Exercise
Using the listing, copy each whole line that features "Mijn".

Records for the exercise
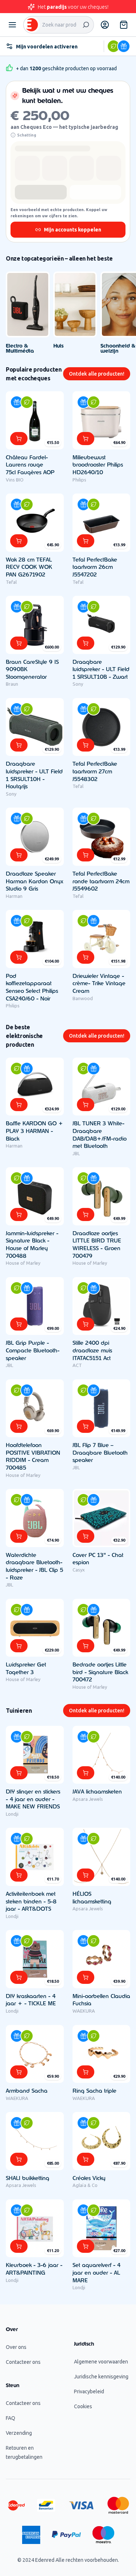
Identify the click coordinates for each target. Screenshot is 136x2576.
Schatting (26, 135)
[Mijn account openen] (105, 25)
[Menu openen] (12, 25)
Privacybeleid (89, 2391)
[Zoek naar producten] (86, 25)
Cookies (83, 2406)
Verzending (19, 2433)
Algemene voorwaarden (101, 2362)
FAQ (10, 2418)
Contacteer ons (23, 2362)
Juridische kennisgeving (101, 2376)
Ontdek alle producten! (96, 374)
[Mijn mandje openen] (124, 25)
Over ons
--
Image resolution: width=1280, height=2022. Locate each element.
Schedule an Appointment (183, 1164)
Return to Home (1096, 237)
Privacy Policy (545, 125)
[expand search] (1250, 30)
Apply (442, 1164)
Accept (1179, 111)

Result of this exercise
[Mijn account openen] (105, 25)
[Mijn mandje openen] (124, 25)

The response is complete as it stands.